◆ **AIM OF THE TASK**:
Copy the rows verbatim, starting with the first row and continuing through the line containing "[x=104, y=601]", with both of those lines included.

◆ **RECORDED DATA**:
++++++
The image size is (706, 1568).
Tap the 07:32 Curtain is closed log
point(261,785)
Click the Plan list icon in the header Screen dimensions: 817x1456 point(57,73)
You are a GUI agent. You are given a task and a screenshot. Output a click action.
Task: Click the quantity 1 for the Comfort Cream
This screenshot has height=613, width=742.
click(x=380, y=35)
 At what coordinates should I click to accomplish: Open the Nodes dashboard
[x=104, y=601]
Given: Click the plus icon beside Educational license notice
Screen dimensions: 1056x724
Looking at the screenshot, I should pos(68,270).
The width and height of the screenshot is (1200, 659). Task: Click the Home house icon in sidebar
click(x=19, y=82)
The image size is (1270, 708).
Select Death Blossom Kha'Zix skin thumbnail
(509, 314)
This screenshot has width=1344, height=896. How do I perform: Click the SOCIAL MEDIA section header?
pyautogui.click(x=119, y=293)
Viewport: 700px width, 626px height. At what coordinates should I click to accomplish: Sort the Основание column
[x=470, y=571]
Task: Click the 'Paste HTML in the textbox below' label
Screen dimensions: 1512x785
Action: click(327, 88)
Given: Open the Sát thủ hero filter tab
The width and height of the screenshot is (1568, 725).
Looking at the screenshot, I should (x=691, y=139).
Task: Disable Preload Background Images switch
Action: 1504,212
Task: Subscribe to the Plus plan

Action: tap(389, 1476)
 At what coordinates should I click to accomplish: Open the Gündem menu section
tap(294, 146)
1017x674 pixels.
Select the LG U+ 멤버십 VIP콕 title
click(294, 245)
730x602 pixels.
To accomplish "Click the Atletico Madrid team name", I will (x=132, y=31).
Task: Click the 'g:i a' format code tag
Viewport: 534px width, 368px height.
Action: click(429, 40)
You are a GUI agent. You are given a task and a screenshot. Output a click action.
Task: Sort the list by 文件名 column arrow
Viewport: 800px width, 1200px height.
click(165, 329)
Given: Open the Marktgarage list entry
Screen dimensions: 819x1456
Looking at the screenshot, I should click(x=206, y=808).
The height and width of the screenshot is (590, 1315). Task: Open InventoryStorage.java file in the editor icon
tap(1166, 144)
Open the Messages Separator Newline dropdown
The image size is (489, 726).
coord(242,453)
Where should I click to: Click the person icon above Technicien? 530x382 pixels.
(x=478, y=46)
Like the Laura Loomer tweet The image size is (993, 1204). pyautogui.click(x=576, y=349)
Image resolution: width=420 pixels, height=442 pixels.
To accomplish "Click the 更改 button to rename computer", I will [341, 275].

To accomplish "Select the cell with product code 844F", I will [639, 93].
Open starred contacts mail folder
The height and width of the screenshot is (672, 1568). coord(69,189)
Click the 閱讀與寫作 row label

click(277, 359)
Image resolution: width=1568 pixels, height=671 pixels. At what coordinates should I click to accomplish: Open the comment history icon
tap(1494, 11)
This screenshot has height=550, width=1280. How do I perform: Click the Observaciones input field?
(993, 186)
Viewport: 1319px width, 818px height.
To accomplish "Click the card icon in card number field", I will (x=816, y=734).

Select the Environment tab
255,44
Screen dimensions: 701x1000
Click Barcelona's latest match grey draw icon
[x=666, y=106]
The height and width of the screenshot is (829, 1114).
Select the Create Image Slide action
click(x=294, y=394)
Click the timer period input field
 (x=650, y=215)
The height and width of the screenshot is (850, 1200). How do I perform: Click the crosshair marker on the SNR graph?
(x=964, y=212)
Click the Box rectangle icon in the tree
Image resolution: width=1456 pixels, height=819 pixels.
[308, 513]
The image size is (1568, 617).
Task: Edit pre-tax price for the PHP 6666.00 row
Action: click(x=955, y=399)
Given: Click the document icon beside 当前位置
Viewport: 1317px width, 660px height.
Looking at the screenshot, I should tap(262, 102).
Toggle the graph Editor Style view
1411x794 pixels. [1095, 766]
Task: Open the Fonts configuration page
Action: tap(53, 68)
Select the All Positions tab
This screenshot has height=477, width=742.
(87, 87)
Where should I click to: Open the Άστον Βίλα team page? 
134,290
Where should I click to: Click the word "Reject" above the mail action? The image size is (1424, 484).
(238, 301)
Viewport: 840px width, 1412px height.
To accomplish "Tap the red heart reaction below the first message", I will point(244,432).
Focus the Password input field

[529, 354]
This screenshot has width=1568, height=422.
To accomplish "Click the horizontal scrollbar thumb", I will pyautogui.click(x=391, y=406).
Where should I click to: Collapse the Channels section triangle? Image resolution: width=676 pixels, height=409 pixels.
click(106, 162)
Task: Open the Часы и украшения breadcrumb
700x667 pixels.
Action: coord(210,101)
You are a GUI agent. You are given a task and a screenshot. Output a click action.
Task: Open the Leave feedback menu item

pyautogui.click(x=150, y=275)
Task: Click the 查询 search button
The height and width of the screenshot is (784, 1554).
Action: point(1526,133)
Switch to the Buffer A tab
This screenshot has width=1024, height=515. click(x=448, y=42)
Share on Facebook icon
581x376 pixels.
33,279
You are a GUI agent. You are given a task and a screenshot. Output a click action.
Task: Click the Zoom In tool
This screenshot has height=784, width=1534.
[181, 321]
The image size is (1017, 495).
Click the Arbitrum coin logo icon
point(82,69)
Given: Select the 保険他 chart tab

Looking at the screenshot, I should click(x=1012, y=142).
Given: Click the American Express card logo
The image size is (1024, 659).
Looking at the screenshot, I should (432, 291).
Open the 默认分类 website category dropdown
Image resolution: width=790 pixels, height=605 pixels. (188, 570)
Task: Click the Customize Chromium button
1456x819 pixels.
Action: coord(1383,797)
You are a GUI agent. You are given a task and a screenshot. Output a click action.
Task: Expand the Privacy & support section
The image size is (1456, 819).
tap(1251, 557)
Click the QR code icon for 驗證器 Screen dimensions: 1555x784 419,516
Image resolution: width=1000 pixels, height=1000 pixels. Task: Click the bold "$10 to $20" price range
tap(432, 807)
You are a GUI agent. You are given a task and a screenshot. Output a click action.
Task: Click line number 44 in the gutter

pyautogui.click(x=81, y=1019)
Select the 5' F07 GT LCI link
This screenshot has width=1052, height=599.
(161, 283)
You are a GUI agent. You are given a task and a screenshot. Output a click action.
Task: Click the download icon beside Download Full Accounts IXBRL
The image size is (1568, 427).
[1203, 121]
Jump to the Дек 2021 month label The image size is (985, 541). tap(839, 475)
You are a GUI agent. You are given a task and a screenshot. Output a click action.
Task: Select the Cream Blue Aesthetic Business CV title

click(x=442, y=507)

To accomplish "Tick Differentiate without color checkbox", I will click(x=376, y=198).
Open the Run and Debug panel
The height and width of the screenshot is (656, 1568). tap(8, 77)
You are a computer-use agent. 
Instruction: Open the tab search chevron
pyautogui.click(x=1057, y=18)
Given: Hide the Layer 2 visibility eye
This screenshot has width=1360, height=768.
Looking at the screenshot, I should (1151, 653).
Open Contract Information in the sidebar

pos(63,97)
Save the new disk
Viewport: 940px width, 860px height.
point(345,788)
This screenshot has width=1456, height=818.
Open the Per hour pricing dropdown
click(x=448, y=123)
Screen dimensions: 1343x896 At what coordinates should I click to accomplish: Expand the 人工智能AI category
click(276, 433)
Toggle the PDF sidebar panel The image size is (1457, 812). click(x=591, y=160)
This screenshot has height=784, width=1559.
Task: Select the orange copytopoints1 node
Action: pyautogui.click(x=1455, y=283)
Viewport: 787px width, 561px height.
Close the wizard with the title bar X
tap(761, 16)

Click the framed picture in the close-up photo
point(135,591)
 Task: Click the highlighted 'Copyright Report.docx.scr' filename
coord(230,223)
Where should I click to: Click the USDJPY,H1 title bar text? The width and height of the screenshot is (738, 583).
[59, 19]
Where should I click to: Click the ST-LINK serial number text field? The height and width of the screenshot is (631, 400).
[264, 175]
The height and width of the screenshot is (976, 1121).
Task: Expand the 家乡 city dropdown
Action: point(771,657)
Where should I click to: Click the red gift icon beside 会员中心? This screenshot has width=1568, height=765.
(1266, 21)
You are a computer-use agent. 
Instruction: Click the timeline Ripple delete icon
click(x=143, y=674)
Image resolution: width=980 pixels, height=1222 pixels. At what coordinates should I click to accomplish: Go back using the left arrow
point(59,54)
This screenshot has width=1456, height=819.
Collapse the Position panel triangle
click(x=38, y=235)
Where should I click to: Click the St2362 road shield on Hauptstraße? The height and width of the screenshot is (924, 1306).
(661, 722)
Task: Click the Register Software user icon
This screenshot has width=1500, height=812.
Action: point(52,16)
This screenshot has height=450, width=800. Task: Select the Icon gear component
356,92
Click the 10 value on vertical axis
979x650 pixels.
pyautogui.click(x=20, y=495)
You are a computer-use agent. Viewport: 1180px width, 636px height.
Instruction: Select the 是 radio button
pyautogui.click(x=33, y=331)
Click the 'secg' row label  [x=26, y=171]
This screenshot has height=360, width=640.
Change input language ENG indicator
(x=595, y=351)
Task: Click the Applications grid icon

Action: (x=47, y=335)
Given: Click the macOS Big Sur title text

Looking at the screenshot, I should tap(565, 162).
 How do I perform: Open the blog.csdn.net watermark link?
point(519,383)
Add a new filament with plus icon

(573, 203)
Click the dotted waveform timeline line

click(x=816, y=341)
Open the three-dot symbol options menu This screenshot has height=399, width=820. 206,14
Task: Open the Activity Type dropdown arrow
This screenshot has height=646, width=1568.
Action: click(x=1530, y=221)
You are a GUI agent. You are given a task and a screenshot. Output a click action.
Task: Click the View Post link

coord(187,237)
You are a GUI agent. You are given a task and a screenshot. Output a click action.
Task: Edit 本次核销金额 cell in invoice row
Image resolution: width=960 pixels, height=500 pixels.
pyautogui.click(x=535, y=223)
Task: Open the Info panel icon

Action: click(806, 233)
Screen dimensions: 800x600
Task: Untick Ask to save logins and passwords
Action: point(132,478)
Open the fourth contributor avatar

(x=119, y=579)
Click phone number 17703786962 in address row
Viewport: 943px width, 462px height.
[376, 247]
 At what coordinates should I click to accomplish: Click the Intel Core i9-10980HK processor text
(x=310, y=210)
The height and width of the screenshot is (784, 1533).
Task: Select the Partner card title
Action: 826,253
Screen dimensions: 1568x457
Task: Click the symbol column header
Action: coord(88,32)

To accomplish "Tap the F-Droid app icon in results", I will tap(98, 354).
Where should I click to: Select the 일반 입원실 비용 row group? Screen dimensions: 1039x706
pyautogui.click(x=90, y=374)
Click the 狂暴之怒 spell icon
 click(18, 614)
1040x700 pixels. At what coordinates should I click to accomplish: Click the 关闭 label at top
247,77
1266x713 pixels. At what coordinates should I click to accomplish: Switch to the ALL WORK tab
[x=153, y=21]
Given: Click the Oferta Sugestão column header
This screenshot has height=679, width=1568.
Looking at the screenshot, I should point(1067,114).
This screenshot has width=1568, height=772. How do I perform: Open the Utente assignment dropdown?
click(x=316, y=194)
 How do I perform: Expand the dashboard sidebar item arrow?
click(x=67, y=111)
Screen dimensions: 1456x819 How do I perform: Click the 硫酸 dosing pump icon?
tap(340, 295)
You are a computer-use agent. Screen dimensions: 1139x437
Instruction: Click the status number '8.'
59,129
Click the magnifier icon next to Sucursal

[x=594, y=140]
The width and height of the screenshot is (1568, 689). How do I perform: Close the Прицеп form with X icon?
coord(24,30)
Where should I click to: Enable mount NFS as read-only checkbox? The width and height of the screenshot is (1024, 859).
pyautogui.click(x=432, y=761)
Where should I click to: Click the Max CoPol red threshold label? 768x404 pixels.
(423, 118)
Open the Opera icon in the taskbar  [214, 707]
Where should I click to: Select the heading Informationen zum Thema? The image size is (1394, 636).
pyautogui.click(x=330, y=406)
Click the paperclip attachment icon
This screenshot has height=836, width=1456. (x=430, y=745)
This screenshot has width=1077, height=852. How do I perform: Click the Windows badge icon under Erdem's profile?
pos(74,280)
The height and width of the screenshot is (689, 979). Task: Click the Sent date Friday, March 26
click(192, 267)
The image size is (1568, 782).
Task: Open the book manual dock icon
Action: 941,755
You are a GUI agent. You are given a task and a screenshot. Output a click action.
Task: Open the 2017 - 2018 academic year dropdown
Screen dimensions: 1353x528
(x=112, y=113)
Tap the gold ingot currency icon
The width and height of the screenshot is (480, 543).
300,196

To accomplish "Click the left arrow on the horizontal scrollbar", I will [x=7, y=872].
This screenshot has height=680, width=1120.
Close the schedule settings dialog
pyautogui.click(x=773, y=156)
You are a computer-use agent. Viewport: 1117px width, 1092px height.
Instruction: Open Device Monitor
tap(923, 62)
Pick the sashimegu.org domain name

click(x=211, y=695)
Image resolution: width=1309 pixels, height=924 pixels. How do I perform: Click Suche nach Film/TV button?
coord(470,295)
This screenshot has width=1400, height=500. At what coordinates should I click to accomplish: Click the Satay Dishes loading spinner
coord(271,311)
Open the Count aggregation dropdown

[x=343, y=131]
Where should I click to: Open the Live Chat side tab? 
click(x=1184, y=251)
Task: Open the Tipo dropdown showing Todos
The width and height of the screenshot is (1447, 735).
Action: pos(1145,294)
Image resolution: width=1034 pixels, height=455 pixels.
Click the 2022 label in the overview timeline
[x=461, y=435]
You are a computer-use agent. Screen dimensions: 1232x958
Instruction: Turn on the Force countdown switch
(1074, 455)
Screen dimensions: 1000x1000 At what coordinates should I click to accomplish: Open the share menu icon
++++++
◆ **RIGHT ANSWER**:
The image size is (706, 1568).
Tap the 07:32 Curtain is closed log
point(261,785)
Click the Plan list icon in the header Screen dimensions: 817x1456 point(57,73)
You are a GUI agent. You are given a task and a screenshot. Output a click action.
Task: Click the quantity 1 for the Comfort Cream
This screenshot has height=613, width=742.
click(x=380, y=35)
 At what coordinates should I click to accomplish: Open the Nodes dashboard
[x=104, y=601]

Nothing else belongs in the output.